Your objective:
In the interview transcript below, reproduce word for word the stretch from "BURKE: I'm sorry, and" up to and including "KARVELAS: Alright...".

Passage given:
TRANSCRIPT: TV INTERVIEW - ABC 24 - FEBRUARY 10, 2021

E&OE TRANSCRIPT
TELEVISION INTERVIEW
ABC AFTERNOON BRIEFING
WEDNESDAY, 10 FEBRUARY 2021


SUBJECT: Labor’s Secure Australian Jobs Plan.

PATRICIA KARVELAS, HOST: Tony Burke is the Shadow Minister for Industrial Relations and he joins me now from Brisbane. Welcome to the program.

TONY BURKE, SHADOW MINISTER FOR INDUSTRIAL RELATIONS: Hi, PK.

KARVELAS: I'll get to industrial relations in a moment but I want to ask you about this breaking news. I'm definitely going to get to it, I can assure you.

BURKE: Good.

KARVELAS: A third Crown director has resigned after a scathing report halted the opening of its proposed Sydney casino and James Packer's CPH no longer has representation on the Crown board. Are you satisfied or do you think more need to go?

BURKE: I'm sorry, and I try to be across every question for you, Patricia, but I've heard headlines, I've heard nothing more. And I'm just not going to be in a position to offer what you need on that issue. I apologise for that but I've been back to back interviews on industrial relations
and meetings basically since midnight this morning. I apologise. I just wasn't prepared to get across that story at all.

KARVELAS: Alright...

BURKE: I know it's big but it's the nature of my day.

Data extract:
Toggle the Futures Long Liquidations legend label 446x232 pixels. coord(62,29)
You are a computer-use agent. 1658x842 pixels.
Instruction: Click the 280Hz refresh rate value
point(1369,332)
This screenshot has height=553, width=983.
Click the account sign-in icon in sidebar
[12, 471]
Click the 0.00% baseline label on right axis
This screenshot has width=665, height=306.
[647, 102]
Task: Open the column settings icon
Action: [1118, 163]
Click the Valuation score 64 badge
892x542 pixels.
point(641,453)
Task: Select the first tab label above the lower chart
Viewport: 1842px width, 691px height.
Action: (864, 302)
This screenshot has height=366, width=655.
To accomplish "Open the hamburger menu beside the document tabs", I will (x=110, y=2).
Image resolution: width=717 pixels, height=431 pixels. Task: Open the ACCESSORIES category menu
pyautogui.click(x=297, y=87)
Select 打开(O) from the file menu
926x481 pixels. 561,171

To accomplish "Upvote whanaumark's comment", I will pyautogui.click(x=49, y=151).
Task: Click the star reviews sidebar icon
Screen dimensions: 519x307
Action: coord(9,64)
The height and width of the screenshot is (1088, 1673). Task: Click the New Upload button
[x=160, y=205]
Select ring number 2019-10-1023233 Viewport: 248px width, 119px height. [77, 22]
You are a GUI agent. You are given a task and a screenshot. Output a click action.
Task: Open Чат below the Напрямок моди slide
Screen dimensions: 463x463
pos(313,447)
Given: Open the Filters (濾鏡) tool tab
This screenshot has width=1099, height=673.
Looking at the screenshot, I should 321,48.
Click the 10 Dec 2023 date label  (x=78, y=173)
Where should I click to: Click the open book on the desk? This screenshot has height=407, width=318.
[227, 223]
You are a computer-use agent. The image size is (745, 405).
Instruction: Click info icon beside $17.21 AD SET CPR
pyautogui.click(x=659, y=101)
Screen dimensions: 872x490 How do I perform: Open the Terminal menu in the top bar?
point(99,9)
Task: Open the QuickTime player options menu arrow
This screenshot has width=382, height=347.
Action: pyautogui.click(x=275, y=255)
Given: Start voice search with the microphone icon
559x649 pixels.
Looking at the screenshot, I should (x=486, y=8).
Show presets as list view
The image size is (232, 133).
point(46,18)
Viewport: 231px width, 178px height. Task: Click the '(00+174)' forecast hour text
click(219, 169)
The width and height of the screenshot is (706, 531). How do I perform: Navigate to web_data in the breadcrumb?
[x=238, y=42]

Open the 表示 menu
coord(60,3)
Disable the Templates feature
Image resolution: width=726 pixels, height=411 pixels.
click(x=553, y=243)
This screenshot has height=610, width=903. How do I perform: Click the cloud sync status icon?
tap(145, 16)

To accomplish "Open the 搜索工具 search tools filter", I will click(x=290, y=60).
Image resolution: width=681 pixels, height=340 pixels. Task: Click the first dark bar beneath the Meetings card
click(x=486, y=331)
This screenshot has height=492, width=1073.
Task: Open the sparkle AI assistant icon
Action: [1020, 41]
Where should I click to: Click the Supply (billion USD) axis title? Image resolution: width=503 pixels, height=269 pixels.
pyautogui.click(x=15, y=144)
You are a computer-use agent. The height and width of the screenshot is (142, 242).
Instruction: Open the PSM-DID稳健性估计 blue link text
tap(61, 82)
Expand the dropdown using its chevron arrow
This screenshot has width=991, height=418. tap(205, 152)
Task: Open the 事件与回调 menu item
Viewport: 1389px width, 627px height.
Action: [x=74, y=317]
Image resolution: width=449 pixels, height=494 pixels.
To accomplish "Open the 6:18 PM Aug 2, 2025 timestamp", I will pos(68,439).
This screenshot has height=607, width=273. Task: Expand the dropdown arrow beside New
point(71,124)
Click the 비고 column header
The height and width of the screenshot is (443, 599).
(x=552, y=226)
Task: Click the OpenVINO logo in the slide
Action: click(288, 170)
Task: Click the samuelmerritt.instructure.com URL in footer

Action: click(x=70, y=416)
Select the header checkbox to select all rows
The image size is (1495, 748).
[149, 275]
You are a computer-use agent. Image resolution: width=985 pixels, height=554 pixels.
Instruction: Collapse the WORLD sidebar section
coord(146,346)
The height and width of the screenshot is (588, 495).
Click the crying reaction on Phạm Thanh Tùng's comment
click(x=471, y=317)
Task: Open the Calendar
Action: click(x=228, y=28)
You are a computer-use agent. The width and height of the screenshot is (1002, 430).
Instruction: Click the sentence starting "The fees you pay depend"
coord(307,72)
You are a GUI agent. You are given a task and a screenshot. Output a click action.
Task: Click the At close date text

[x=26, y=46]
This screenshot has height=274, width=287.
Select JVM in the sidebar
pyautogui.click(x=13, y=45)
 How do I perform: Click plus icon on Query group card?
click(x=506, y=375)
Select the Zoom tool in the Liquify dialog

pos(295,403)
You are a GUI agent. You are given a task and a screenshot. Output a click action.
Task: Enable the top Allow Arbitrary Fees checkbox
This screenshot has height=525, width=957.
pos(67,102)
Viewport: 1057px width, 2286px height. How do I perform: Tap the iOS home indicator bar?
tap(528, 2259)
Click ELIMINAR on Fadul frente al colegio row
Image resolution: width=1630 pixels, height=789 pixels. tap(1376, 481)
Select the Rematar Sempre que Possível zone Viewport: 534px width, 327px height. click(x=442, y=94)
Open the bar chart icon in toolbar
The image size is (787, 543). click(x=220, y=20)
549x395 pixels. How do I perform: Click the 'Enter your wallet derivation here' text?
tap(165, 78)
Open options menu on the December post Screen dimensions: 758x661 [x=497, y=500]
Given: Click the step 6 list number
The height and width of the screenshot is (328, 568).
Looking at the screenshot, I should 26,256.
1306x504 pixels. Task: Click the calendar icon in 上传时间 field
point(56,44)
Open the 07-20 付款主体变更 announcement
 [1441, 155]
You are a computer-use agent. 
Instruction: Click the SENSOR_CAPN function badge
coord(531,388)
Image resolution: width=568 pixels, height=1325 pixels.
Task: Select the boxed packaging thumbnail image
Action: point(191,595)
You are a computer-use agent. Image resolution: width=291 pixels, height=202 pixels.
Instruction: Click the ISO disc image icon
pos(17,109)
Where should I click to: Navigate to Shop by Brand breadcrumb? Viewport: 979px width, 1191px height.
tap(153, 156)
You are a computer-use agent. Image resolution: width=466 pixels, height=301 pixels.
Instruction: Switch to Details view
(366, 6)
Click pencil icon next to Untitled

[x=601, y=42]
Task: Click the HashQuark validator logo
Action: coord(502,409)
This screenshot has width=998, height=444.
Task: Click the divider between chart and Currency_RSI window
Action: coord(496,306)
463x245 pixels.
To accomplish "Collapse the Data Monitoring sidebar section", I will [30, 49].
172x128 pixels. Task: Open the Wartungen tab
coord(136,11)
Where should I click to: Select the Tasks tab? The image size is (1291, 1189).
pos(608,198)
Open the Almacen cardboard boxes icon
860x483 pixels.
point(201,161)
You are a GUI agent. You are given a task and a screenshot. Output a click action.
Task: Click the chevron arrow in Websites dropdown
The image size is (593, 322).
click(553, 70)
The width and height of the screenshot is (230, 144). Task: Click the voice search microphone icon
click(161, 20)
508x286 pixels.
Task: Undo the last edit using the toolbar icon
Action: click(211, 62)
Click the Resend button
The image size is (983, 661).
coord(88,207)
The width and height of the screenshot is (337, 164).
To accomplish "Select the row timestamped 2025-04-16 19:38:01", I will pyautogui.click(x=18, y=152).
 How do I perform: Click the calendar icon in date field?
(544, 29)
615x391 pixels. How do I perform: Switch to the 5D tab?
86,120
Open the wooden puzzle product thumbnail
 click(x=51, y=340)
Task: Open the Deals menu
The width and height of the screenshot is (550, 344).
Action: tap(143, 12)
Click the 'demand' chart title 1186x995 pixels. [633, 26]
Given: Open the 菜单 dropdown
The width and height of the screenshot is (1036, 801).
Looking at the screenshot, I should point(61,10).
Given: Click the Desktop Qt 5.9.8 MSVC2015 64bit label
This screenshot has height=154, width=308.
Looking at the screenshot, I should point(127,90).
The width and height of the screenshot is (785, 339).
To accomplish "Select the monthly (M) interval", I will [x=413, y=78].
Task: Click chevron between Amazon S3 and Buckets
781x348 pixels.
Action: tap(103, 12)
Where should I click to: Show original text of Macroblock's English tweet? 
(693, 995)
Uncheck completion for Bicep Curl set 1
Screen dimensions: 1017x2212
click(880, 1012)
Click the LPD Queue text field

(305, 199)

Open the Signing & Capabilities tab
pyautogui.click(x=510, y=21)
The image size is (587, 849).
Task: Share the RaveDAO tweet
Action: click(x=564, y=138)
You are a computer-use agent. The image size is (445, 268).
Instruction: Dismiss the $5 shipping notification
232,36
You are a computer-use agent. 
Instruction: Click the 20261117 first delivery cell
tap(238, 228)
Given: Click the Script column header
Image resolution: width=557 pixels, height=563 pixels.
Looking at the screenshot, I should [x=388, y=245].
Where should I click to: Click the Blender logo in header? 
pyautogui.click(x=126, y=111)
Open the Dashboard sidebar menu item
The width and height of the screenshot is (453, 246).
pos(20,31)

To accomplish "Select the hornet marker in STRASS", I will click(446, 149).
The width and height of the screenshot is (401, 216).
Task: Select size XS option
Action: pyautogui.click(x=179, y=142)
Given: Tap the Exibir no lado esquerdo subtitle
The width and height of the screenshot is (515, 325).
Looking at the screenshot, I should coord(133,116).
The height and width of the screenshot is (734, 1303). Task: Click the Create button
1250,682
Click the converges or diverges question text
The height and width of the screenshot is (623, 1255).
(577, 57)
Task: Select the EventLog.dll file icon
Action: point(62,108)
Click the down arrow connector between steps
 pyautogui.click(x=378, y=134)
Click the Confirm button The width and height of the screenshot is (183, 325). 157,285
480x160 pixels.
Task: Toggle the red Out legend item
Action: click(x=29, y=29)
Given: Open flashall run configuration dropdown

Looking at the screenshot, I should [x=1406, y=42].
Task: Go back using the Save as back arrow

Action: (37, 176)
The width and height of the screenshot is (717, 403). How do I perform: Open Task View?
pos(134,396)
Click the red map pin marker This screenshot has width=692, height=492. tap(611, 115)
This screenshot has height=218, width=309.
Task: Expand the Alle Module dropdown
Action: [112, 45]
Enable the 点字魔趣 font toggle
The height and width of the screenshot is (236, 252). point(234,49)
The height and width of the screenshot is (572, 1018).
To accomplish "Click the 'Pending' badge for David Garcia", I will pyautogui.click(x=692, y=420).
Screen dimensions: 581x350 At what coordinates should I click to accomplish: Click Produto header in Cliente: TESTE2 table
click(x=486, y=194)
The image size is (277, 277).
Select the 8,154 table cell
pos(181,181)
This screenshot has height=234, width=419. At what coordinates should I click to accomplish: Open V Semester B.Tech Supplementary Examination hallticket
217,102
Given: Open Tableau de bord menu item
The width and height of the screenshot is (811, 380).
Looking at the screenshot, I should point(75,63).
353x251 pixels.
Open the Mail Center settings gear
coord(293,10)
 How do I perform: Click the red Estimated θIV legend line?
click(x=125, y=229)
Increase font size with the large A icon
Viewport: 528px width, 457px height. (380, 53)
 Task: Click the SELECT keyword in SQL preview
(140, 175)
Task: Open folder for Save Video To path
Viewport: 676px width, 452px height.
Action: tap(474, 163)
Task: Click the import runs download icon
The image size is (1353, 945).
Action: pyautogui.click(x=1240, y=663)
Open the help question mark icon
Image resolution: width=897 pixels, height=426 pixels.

Answer below:
BURKE: I'm sorry, and I try to be across every question for you, Patricia, but I've heard headlines, I've heard nothing more. And I'm just not going to be in a position to offer what you need on that issue. I apologise for that but I've been back to back interviews on industrial relations
and meetings basically since midnight this morning. I apologise. I just wasn't prepared to get across that story at all.

KARVELAS: Alright...